Dans ce flou artistique on peut cependant apprécier le bon niveau du corps de ballet, où se distinguent les étoiles de demain, les jeunes danseuses Platel, Goubé, Legrée, Loudières et la toute jeune Karin Averty (lauréate du concours de Varna avec Eric Vu An). Actuellement, Patrick Dupond est en passe de devenir une étoile de renommée internationale, ce qui ne s'est pas produit à l'Opéra depuis longtemps.

Création

Achevée par une recréation de La fille mal gardée de Dauberval, un des plus vieux ballets du répertoire dans une version du Suisse Heinz Spoerli, cette saison est positive pour l'Opéra de Paris. Mais ce n'est pas là que se prépare la danse de demain, pas plus qu'elle ne se fait au Théâtre musical de Paris (TMP), nouvelle dénomination du Châtelet, salle à vocation populaire, qui accueille des spectacles à la réputation bien assise comme Carmen de Roland Petit — dansé en alternance par Makarova la blonde et Kahlfouni la brune.

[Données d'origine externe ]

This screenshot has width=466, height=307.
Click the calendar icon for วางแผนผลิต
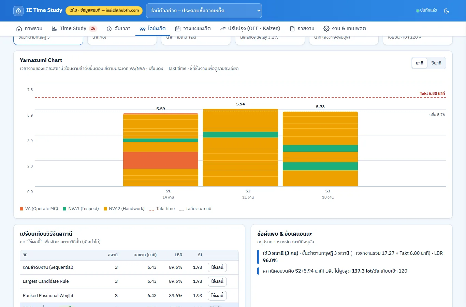tap(178, 29)
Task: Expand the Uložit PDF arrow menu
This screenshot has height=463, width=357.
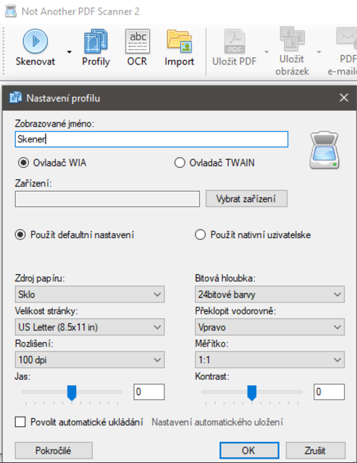Action: pyautogui.click(x=266, y=52)
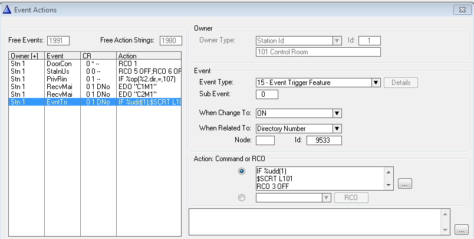
Task: Select the action command text radio button
Action: pos(241,172)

Heureusement, il suffit de traverser la place pour retrouver le Théâtre de la Ville, où, depuis des années, Jean Mercure et son adjoint, Gérard Violette, présentent un panorama complet de la création chorégraphique contemporaine du monde entier.

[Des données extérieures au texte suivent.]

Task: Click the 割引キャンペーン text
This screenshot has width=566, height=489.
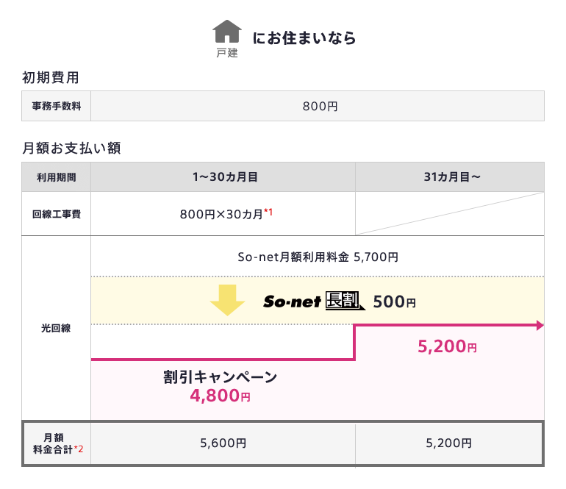Action: [220, 377]
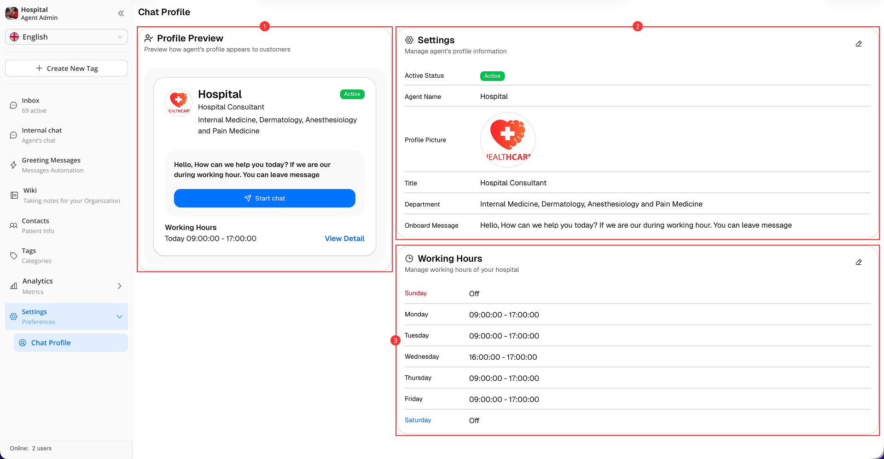Open Settings Preferences in the sidebar
This screenshot has height=459, width=884.
(34, 316)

La production des théâtres de province, contrairement aux années passées, a déçu par son manque de dynamisme. Le Ballet national de Marseille, dirigé par Roland Petit, se confine dans l'ancien répertoire de ce chorégraphe, à l'exception d'une bluette d'une heure à peine, Rosa. Au Ballet du Rhin, Jean Sarelli n'a produit qu'une pâle Coppélia et une pauvre Camille (signée Ruth Page) qui ne paraissent guère stimuler la troupe. Le Ballet-Théâtre de Nancy (responsable Jean-Albert Cartier) se perd dans les rétrospectives d'œuvres souvent trop complexes pour la jeunesse de la troupe, comme Les biches (Nijinska-Poulenc). À Lyon la nouvelle directrice de la danse, Françoise Adret, s'efforce de redonner une dynamique au ballet de l'Opéra ; elle a fait appel à trois chorégraphes intéressants (Casado, Caciuleanu, Biagi).

Communication

L'imagination, l'esprit de créativité se manifestent ailleurs que dans ces théâtres officiels. En dix ans, un phénomène nouveau s'est affirmé : l'existence d'une jeune danse française. Une cinquantaine de compagnies, allant du laboratoire à la troupe de spectacle organisée, sont actuellement reconnues et subventionnées par le ministère de tutelle. Pour tous ces nouveaux chorégraphes, la danse n'est plus un divertissement mais un moyen d'expression, un moyen de communication aussi, à l'égal de la musique, de la peinture ou du cinéma.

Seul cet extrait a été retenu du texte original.